Brief = The lines you return must be all those in the data that hold the string "below".
Extracted records section start
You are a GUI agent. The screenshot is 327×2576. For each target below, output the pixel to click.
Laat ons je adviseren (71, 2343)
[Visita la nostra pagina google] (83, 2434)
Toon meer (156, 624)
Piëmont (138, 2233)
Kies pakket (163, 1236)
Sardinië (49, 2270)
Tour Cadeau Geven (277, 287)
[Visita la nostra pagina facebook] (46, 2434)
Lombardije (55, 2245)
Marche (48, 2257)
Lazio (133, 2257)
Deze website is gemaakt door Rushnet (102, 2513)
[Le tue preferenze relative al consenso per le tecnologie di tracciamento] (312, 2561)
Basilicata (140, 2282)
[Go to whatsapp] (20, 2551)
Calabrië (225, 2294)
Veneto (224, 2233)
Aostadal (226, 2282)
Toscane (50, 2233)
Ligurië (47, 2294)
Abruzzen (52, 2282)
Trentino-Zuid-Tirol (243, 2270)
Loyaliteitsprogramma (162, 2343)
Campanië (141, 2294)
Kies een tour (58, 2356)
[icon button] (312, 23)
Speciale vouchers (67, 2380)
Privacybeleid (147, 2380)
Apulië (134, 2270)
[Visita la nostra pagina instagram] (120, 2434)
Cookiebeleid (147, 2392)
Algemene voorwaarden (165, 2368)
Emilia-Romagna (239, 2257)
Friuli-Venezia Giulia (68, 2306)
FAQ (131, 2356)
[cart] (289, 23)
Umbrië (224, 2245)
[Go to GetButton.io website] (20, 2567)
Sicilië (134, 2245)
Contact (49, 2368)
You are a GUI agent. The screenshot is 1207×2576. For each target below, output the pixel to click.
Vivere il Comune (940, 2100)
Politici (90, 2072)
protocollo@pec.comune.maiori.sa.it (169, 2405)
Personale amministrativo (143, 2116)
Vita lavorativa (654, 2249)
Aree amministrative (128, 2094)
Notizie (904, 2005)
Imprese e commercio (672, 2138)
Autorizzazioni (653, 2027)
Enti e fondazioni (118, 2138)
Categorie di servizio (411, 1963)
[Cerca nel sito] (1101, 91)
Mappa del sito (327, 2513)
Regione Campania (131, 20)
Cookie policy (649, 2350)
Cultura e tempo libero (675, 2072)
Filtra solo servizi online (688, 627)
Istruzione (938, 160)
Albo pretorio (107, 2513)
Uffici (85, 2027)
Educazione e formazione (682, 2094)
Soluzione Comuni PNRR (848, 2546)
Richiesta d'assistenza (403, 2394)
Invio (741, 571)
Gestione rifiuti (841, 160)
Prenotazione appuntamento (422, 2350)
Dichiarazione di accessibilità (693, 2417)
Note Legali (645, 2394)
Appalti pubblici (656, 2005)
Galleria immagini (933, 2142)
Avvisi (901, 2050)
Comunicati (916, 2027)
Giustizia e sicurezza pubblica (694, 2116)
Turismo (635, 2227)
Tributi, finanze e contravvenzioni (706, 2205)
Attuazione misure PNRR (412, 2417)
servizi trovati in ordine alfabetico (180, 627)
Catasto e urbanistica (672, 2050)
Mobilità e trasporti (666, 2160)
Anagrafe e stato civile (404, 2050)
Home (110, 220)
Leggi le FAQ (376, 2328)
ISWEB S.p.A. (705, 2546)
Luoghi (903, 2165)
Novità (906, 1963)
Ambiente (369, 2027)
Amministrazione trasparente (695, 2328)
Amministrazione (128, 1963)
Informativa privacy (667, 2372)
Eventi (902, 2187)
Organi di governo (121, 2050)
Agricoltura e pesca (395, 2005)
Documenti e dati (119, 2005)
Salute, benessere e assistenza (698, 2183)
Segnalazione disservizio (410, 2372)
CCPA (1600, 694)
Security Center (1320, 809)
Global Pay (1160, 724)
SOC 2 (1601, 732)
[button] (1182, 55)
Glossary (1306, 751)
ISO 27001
Extracted records section end
The completed task =
You are a GUI agent. The screenshot is 327×2576. For each target below, output the pixel to click.
You are a GUI agent. The screenshot is 1207×2576. For each target below, output the pixel to click.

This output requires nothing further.